- Aufgabenstellung 1
Beantworte die folgenden Fragen zum Text über Sichtschutz im Garten:
(a) Wie viele mögliche Ausgangssituationen nennt der Text?
(b) Was kann Frau Sonnenschein in Situation 1 installieren, um Herrn Vorwitz zu bremsen?
(c) Warum entscheidet sich Sonja Sonnenschein normalerweise für eine grenznahe Lösung?
- Aufgabenstellung 2
Schreibe aus dem Text über Sichtschutz im Garten den Abschnitt ab, der mit den Worten „2. Beobachter befindet“ beginnt und mit „wie Sonja Sonnenschein.“ endet.

- Lesetext
━━━━

Klärung der Sichtverhältnisse

Bestandsaufnahme

Bevor wir uns wild und mit Begeisterung in die grosse Auswahl an durchdesignten, modernen Sichtschutzelementen stürzen, nehmen wir uns ein wenig Zeit, um eine kurze Bestandsaufnahme zu machen.

Nur weil wir uns “nackt” fühlen, heisst das noch lange nicht, dass wir uns einmauern müssen.

Wir klären jetzt erst einmal die “Sichtverhältnisse”.

In den nachstehenden Schemata zeige ich auf, welche Situationen und damit verbundene Probleme prinzipiell vor Ort vorhanden sein können.

Ausgangssituationen

Grundsätzlich gibt es 3 mögliche Ausgangssituationen:

1. Beobachter auf gleicher Höhe wie    Gartenbesitzer

2. Beobachter befindet sich auf einem erhöhteren Standort als der Gartenbesitzer

3. Beobachter befindet sich unterhalb des Gartenbesitzers

Situation 1 – Beobachter auf gleicher Höhe

Deine Terrasse, Dein Garten, oder Dein Lieblingsplatz befinden sich auf gleicher Höhe mit dem Betrachter, den wir im folgenden Freddy Vorwitz nennen wollen.
Freddy hat buchstäblich ein Auge auf Sonja Sonnenschein geworfen. Er scheint sehr interessiert zu sein an der offenherzigen Gestaltung des Gartens und ebenso sehr an der jungen Dame auf der Terrasse.

Situation 1

Freddy Vorwitz ist in diesem Fall auf der gleichen Höhe wie Sonja Sonnenschein.
Diese Situation ist noch recht einfach zu lösen.
Um Herrn Vorwitz zu bremsen kann Frau Sonnenschein ein bauliches Sichtschutzelement, die Hecke am laufenden Meter oder eine einfache Hecke installieren.

Situation 2

Hierbei spielt es keine Rolle, ob der Sichtschutz in der Nähe der Dame oder in Richtung Betrachter positioniert wird.

Normalerweise wird sich Sonja Sonnenschein natürlich für eine grenznahe Lösung entscheiden, damit sie keinen Platzverlust auf dem eigenen Terrain hat.

Dies kann sich aber unter Umständen ändern, wenn zusätzlich die Problematik von Situation 2 dazu kommt.
Hier können mögliche Einblicke durch eine erhöhte Bebauung in der Nachbarschaft bestehen.
Betrachten wir uns diesen Fall einmal näher:

Situation 2 – erhöhter Standpunkt des Beobachters

Situation 3

Freddy Vorwitz beobachtet Fräulein Sonnenschein von einem erhöhten Standpunkt aus.

━━━━

- Datenauszug
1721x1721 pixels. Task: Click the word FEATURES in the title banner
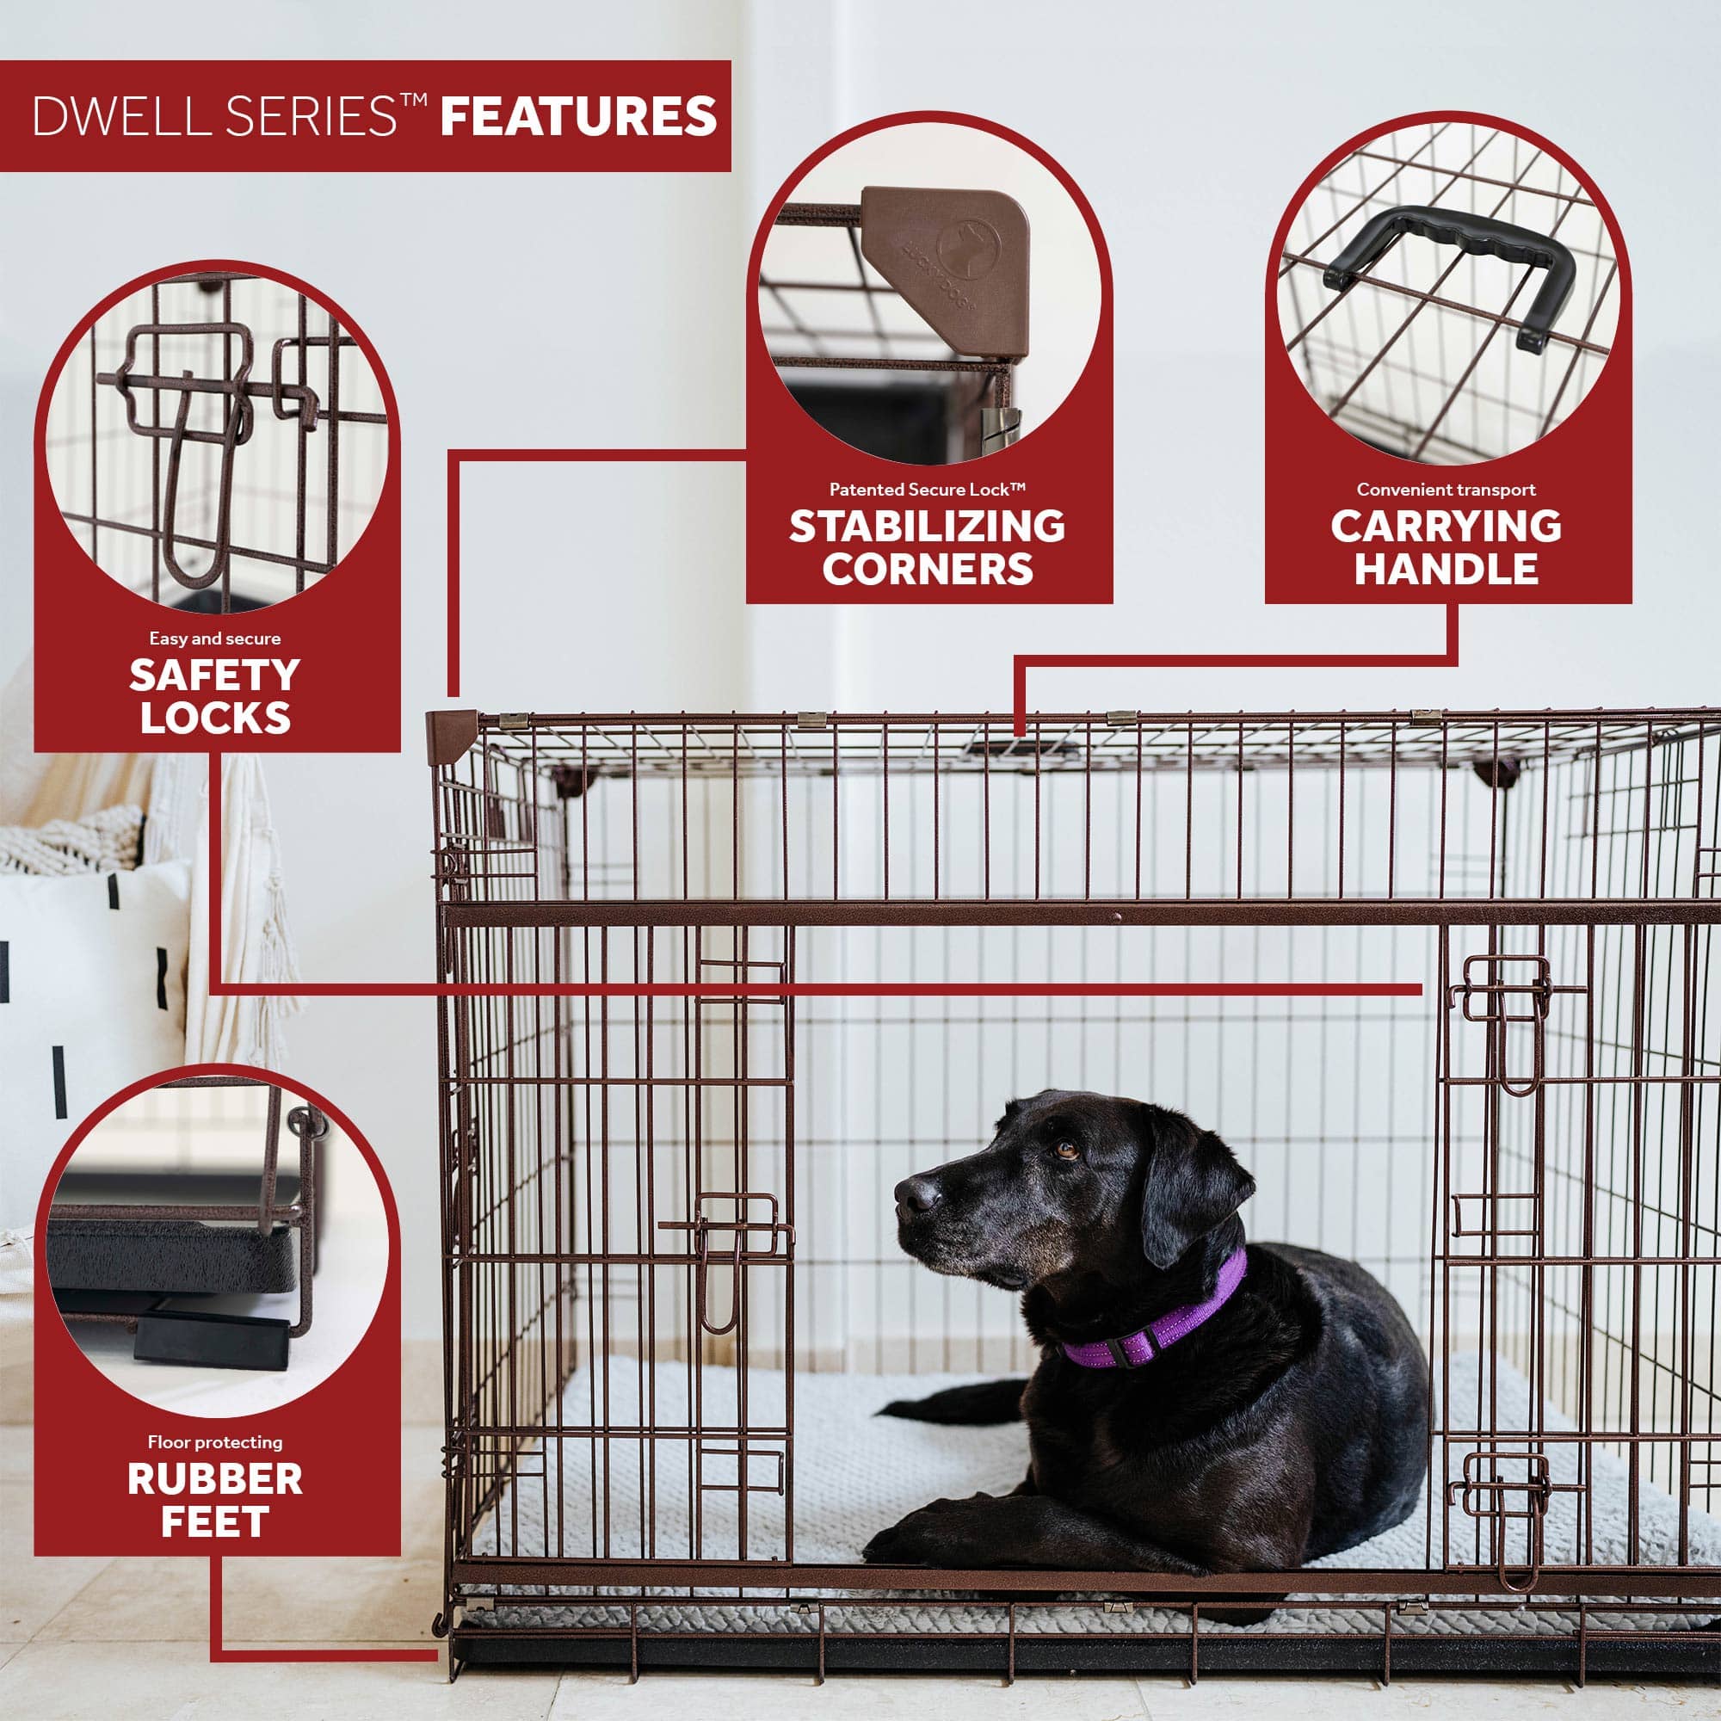click(x=578, y=117)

━━━━

- Ergebnis 1
(a) Drei.
(b) Ein bauliches Sichtschutzelement, die Hecke am laufenden Meter oder eine einfache Hecke.
(c) Damit sie keinen Platzverlust auf dem eigenen Terrain hat.

- Ergebnis 2
2. Beobachter befindet sich auf einem erhöhteren Standort als der Gartenbesitzer

3. Beobachter befindet sich unterhalb des Gartenbesitzers

Situation 1 – Beobachter auf gleicher Höhe

Deine Terrasse, Dein Garten, oder Dein Lieblingsplatz befinden sich auf gleicher Höhe mit dem Betrachter, den wir im folgenden Freddy Vorwitz nennen wollen.
Freddy hat buchstäblich ein Auge auf Sonja Sonnenschein geworfen. Er scheint sehr interessiert zu sein an der offenherzigen Gestaltung des Gartens und ebenso sehr an der jungen Dame auf der Terrasse.

Situation 1

Freddy Vorwitz ist in diesem Fall auf der gleichen Höhe wie Sonja Sonnenschein.